### Extracted text

It’s a hot topic, it’s a pressing question, and it doesn’t have a clear-cut answer: When should you start sleep training?
Some experts say sleep training can begin as early as birth. But it depends on the method. Experts like Richard Ferber of the Ferberization (cry-it-out) method recommend waiting until six months. The latest benchmark? Eight weeks. This one’s drawing mixed reviews from parents.
"I was surprised to hear it suggested at 8 weeks. Was it really O.K. to try cry-it-out on such a tiny, hungry, helpless little creature?’’ writes Aimee Molloy for The New York Times.
Molloy explains the recommendation of her pediatrician at Tribeca Pediatrics, who was less-than-impressed that her two-month-old was logging between six and eight hours of sleep per night:
“Place all 12 hungry, needy pounds of our daughter in her crib at 7 p.m. Close the door and return at 7 a.m. No checking, no consoling and definitely no feeding. She would cry — for hours, possibly — but in about three nights she’d get the picture that nobody was coming to her rescue and would begin to sleep through the night.”
For some, this does the trick. For others, not so much. The founder of this method, Dr. Michel Cohen, has this to say: "Do you have the guts to do what I’m suggesting? If so, you’ll see it works.”
Molloy admits she didn’t have the guts. The crying was too guilt-inducing, although it likely didn’t compare to the distress caused by Cohen’s previous recommendation of sleep training at one month.
“Parents were too emotional. Nobody was quite ready," he says.
As seen on our community boards, early sleep training is controversial, and not something many Bumpies are trying. The majority indicate they wouldn’t suggest sleep training until three or four months, but there’s a few early-intervention believers:
“We started Baby Whisperer at eight weeks and although every night isn’t perfect, it is a lot better. I would recommend the book The Baby Whisperer Solves All Your Problems.”
“Noah is six weeks old, and we are already doing what we can to establish a nighttime routine, even though it varies from night to night based on how he’s feeling, honestly. When he first came home, he wouldn’t really go to bed before 11 or 11:30, but now we’ve got that backed up to 10/10:30.”
“From six weeks on, waking in the middle of the night was met with food, and nothing else. No play time, nothing fancy, just eat if you must then back to sleep.”

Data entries
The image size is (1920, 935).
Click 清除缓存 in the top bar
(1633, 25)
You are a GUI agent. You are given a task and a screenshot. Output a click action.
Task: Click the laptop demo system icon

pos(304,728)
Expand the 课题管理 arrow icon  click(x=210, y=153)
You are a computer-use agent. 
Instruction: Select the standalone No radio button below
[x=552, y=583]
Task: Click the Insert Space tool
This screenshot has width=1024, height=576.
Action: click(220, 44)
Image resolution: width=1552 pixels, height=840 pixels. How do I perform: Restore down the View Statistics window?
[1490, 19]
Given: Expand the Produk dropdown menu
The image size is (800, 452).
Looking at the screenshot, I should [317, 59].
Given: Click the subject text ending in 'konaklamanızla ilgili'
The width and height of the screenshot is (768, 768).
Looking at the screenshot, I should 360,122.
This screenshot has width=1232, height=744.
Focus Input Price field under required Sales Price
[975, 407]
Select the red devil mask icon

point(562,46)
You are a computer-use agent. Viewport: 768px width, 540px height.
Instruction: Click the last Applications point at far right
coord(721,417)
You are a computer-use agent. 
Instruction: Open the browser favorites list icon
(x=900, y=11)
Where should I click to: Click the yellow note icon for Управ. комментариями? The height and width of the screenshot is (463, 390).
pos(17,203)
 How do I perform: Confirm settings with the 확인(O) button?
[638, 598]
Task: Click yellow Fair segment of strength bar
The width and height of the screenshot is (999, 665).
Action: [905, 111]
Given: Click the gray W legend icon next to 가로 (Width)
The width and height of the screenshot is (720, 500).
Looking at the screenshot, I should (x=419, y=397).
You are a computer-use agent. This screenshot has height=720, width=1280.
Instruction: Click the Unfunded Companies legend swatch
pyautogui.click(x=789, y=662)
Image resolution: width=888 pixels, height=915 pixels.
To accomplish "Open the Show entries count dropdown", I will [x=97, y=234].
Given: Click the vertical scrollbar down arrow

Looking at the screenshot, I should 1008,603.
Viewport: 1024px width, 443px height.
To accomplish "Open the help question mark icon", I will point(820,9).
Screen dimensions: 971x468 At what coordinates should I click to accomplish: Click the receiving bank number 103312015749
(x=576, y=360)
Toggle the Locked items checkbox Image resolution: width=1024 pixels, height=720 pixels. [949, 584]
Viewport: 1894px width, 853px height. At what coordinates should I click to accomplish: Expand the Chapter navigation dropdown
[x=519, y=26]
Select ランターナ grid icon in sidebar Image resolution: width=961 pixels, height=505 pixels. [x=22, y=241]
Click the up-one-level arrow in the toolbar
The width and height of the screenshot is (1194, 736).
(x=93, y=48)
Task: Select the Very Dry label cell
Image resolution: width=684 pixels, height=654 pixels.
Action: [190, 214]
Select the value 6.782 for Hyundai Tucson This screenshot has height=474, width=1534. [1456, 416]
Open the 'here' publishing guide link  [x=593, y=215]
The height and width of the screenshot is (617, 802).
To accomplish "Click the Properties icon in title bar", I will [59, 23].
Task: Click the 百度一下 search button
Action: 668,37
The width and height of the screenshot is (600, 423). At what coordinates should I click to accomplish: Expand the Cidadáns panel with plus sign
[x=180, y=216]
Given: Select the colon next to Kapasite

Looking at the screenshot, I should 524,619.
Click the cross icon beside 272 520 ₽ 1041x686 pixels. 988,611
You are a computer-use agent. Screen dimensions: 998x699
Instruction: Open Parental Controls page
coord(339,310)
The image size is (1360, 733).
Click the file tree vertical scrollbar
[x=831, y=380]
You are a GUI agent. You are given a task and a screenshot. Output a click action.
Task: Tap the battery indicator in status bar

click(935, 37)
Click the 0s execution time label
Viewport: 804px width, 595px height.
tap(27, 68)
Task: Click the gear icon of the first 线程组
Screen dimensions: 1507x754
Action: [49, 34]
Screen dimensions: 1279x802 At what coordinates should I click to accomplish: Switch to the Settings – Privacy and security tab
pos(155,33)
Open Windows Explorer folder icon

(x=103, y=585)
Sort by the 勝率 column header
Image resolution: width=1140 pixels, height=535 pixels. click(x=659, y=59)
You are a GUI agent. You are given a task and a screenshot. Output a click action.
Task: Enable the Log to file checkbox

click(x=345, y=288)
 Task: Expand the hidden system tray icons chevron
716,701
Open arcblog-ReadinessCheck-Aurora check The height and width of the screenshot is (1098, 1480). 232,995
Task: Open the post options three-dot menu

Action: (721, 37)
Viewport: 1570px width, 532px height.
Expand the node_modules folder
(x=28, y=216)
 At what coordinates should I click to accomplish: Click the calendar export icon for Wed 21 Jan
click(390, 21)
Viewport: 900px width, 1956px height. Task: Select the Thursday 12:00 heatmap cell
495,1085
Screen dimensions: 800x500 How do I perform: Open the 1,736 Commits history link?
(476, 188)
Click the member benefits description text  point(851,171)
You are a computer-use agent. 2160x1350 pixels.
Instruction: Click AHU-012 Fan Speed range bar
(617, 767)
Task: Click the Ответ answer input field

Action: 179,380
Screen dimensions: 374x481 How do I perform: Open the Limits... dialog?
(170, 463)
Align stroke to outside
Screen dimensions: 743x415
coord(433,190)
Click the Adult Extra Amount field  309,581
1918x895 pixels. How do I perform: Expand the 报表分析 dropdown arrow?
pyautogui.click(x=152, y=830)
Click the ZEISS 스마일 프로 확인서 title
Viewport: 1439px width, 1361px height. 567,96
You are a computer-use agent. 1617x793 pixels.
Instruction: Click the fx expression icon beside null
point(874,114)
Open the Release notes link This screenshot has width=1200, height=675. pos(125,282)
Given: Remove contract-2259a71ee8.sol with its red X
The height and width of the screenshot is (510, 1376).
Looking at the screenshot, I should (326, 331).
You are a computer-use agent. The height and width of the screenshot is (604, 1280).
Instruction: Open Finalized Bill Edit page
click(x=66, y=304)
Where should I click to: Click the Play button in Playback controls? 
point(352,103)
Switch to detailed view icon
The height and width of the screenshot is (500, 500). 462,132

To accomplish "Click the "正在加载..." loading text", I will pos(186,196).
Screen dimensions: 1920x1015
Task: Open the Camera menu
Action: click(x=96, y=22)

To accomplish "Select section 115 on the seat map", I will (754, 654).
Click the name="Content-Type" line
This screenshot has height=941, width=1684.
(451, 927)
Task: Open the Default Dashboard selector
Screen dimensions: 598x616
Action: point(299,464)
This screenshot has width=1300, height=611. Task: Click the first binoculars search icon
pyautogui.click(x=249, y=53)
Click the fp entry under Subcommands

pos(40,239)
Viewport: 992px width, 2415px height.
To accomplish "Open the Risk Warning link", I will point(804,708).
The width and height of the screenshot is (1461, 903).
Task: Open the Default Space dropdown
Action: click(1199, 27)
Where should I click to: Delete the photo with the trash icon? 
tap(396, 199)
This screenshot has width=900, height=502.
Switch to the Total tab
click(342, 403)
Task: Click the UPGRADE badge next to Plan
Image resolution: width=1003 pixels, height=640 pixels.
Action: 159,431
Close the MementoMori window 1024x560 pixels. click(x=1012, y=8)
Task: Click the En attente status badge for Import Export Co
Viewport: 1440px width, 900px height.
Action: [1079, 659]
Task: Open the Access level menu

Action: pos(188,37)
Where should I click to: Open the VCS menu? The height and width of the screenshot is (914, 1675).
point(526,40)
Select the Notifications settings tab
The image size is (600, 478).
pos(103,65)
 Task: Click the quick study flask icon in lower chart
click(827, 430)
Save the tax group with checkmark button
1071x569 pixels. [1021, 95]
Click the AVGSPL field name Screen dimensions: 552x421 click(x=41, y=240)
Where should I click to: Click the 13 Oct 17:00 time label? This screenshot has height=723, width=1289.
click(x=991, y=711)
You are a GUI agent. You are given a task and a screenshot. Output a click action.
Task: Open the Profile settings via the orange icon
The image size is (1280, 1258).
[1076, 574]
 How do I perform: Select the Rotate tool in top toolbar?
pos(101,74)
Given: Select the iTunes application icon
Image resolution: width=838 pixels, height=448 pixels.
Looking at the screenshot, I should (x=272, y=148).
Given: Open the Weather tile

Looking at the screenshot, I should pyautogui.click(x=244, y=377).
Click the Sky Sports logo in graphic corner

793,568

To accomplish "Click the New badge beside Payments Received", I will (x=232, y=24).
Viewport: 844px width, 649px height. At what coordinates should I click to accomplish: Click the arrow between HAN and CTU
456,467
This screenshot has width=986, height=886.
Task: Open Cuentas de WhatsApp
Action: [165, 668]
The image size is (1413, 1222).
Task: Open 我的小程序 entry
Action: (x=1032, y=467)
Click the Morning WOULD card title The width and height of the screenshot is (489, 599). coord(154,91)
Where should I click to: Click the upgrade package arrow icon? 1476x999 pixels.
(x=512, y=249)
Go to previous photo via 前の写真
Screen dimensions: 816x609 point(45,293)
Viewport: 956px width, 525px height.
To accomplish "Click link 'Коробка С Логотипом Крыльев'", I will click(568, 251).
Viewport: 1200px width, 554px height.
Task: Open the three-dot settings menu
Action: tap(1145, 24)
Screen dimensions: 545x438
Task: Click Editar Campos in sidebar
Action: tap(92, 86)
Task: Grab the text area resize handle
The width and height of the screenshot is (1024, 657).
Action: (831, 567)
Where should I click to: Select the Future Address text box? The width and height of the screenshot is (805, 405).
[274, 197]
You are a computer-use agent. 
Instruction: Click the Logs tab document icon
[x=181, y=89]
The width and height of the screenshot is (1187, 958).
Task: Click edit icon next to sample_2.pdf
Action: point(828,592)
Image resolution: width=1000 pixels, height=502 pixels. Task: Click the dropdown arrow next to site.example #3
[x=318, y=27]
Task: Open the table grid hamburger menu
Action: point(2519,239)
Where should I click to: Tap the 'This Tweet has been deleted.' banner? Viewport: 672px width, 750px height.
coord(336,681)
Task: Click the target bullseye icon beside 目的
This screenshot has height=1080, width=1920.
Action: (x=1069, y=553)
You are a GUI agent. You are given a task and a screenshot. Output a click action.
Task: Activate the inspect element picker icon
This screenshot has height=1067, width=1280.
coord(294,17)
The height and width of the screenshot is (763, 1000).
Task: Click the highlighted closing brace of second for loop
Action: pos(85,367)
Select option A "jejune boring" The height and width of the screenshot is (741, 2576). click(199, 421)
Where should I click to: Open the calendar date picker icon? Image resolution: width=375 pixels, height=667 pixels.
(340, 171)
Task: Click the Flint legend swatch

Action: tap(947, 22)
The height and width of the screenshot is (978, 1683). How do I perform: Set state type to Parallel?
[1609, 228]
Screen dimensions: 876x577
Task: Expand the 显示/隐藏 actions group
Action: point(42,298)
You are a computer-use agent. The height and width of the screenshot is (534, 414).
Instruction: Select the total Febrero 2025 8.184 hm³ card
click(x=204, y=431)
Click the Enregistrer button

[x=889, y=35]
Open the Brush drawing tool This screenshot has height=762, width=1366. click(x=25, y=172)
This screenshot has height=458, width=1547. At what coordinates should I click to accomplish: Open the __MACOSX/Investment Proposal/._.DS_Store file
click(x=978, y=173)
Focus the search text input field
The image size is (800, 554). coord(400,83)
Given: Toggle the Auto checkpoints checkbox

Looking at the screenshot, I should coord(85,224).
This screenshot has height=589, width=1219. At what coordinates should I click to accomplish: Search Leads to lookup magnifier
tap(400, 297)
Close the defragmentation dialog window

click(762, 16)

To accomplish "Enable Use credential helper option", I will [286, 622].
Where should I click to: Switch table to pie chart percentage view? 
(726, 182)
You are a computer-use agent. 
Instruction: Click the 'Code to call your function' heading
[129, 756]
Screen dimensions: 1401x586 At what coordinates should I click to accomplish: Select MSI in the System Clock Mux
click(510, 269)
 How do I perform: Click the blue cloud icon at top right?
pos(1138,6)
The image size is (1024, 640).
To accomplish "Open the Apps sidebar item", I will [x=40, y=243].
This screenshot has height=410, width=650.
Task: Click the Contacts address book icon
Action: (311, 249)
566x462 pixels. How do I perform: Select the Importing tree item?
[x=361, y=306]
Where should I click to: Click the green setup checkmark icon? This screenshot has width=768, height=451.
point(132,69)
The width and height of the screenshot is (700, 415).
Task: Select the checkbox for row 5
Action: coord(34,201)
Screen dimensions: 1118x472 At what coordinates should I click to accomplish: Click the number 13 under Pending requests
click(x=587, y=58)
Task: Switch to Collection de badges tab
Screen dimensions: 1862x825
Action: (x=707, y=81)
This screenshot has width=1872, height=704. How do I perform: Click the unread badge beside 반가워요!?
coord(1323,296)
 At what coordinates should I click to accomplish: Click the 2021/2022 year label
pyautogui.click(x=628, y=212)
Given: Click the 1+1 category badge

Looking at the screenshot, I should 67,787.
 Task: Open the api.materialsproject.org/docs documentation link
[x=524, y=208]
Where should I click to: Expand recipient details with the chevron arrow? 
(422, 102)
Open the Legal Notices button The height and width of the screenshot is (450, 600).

### Your objective
Copy the passage of the sleep training article above from "Molloy admits she" to "at one month." word for word.

### Task answer
Molloy admits she didn’t have the guts. The crying was too guilt-inducing, although it likely didn’t compare to the distress caused by Cohen’s previous recommendation of sleep training at one month.